I’m not big on conspiracies, which might have me holding a wet paper bag and blubbering my lips when the bottom falls out, but there’s just a thousand too many going around and my anxiety quotient is already capped. I do, however, notice some things– like when I go to the grocery store and grab a tray of chicken breasts, only to get them home and discover one breast is as big as my head. That might be good for pinup girls and turkeys, but a chicken breast that size has me wondering what lab these tasty dinner entrees are being formulated in. Same goes for any time I look at the ingredients on any food package and notice the main ingredient stuffed behind a list of lab-created compounds and stuff that has to play some part in going ninja on your cells and reproductive gear.

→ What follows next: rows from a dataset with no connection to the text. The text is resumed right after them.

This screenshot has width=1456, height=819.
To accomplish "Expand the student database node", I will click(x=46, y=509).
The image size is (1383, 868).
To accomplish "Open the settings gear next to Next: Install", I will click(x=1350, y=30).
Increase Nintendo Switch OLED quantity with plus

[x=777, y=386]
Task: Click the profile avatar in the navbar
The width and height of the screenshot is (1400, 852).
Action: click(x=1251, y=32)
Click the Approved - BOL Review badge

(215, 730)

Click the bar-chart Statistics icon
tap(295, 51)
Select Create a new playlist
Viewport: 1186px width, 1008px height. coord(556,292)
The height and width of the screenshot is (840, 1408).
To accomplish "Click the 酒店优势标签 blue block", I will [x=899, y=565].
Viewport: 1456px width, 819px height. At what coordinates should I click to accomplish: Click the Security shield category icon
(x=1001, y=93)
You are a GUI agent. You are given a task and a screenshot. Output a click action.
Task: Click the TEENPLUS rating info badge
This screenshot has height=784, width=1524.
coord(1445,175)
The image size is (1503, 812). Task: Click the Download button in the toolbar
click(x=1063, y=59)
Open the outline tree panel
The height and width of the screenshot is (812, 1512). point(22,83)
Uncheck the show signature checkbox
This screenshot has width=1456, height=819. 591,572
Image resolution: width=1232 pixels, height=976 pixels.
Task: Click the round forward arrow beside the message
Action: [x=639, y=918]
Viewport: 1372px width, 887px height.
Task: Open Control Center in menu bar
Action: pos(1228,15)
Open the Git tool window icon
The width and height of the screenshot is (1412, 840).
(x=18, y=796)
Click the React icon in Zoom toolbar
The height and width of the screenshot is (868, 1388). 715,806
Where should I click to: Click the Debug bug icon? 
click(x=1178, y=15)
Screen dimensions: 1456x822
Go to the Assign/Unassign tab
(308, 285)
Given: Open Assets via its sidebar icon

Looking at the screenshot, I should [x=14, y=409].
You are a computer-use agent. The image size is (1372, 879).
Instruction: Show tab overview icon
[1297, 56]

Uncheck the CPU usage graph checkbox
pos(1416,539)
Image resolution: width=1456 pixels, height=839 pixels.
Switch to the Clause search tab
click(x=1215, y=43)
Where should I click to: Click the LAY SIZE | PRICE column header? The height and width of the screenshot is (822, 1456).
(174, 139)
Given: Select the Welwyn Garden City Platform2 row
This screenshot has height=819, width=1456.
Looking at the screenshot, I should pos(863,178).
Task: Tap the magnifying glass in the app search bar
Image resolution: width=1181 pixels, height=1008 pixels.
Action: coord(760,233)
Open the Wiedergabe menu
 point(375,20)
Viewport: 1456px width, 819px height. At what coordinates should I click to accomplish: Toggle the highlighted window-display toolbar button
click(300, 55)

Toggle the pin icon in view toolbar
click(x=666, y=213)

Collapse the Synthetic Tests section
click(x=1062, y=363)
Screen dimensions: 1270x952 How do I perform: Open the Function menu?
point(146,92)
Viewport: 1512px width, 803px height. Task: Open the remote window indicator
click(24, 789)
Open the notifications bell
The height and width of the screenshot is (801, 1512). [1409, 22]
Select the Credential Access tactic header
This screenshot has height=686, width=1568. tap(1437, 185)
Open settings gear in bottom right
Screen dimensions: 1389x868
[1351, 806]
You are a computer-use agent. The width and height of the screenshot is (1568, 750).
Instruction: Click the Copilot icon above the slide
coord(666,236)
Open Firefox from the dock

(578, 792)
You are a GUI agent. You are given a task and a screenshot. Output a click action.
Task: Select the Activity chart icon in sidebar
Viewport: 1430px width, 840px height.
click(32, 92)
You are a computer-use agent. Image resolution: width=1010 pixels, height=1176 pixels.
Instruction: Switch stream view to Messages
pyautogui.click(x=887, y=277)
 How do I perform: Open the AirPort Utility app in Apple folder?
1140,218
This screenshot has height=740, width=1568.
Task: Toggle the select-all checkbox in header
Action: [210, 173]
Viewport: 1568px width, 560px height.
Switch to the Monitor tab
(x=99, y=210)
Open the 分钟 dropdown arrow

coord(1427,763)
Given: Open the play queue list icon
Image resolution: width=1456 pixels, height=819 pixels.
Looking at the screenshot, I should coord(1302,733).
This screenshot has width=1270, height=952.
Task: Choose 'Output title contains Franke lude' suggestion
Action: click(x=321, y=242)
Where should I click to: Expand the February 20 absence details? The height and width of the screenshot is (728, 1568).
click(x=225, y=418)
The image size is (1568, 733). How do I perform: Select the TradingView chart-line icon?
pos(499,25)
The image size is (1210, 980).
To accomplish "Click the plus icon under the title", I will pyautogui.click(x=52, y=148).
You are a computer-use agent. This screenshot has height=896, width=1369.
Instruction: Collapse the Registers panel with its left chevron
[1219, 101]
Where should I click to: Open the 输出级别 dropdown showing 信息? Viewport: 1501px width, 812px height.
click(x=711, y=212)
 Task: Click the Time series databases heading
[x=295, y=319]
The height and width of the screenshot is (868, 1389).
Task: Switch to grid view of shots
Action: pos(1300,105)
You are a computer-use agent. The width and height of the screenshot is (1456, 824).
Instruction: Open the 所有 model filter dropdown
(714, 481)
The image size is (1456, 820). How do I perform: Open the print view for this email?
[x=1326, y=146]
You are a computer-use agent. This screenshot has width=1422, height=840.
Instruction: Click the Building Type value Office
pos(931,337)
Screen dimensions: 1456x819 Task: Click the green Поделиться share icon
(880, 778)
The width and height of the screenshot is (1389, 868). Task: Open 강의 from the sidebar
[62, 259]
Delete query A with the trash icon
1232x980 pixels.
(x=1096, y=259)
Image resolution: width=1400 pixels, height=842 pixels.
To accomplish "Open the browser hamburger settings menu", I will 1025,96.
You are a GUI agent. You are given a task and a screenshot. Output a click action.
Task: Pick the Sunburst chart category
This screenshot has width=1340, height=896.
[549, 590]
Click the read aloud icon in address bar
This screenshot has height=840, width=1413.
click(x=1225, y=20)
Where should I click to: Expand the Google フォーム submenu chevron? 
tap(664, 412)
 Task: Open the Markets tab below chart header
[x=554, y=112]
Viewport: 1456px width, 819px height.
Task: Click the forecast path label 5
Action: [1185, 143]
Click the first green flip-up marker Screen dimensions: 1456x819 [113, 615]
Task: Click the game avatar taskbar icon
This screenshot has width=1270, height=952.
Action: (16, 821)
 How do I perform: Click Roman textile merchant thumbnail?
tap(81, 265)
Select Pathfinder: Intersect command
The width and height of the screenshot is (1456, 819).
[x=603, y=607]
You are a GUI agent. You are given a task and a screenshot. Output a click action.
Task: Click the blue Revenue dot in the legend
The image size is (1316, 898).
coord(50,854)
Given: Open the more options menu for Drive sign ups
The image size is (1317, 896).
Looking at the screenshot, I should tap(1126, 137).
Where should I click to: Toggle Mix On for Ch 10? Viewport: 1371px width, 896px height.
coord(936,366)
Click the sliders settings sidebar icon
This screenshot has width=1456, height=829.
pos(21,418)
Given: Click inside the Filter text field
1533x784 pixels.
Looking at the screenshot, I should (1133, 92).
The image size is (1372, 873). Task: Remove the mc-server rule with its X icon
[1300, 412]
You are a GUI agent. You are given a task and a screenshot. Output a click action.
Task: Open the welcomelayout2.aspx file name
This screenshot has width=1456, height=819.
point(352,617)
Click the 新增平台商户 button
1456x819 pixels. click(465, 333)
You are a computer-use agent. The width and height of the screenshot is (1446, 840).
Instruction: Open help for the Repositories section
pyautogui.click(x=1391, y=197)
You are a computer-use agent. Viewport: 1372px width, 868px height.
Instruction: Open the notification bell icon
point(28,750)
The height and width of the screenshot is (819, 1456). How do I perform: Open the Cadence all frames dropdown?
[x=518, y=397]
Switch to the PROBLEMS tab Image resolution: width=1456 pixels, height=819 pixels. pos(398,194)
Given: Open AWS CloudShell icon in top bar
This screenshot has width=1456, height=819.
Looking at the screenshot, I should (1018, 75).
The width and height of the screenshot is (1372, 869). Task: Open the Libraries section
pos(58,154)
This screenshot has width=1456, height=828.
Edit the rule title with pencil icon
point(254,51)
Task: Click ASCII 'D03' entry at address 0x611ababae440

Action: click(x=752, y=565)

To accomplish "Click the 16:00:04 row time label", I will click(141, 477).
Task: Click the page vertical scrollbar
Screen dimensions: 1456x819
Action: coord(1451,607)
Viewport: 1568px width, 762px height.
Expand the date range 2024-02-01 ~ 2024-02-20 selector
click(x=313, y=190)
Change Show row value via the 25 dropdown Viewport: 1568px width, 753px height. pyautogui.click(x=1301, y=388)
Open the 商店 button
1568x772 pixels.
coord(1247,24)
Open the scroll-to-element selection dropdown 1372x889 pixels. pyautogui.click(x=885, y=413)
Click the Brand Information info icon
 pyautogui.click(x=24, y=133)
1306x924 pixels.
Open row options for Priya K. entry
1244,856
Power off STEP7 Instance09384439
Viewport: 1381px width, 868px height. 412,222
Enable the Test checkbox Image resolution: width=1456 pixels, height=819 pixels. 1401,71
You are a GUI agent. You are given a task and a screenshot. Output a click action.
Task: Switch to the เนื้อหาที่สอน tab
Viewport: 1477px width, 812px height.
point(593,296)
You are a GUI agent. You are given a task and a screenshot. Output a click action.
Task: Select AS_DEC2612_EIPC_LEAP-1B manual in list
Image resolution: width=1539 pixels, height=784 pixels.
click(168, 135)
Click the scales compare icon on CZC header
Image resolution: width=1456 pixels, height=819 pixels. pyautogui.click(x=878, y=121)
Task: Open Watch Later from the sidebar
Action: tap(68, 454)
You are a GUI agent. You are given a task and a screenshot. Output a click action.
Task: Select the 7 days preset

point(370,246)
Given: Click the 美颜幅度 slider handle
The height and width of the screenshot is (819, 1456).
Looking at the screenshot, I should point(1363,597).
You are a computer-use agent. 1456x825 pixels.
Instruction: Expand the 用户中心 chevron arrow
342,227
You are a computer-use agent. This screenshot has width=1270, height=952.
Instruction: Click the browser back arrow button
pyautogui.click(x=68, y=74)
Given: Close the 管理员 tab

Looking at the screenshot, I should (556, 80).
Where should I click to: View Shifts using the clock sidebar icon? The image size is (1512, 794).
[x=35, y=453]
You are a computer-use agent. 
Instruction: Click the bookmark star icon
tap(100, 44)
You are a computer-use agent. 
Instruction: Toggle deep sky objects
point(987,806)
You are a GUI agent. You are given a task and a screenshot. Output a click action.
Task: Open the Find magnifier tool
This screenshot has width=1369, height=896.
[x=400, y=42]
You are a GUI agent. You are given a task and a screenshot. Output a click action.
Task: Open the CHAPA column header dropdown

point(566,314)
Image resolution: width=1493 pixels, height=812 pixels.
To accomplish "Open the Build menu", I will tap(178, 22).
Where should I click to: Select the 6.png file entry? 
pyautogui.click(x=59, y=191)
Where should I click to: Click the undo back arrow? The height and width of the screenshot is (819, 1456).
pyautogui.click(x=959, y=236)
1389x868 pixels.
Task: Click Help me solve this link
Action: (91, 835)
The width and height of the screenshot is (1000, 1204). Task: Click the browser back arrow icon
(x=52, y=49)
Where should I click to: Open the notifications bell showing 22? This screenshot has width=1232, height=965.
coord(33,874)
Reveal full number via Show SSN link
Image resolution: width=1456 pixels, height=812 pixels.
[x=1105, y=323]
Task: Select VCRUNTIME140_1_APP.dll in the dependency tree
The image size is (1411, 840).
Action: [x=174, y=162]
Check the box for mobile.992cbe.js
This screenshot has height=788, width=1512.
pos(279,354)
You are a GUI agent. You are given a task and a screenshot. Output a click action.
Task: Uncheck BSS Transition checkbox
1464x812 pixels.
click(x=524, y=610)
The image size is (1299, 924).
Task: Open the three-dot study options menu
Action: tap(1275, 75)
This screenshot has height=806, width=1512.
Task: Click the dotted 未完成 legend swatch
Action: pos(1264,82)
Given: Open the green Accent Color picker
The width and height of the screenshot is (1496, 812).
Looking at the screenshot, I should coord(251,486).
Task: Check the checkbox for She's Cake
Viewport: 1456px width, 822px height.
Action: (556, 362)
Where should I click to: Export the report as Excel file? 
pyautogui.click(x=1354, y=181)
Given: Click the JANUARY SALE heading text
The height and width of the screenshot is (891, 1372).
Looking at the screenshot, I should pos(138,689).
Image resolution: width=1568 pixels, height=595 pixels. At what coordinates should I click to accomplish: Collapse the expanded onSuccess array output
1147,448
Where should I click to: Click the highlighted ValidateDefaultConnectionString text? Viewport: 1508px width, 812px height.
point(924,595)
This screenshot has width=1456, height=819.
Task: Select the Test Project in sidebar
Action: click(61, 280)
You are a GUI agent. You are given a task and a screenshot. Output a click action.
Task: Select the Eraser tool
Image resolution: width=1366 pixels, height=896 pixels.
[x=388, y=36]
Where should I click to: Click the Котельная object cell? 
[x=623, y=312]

Still, I’m always a little incredulous of any pushed agenda advocating conspiracies (there’s always a middle- and it’s usually never at the loudest end of any agenda), Food Inc. does look like it brings up some salient points– and could at least open your eyes as to how the hyper-processed and geneticized food we eat is becoming less like food and more like edible play dough.
Food, Inc. debuted at the Toronto Film Festival last year, but arrives in limited release June, 12, which means it will be seen by those it’s preaching to in big cities before quickly disappearing into the dark outskirts of public non-conscious– a land heavily populated a million other documentaries no one cared about.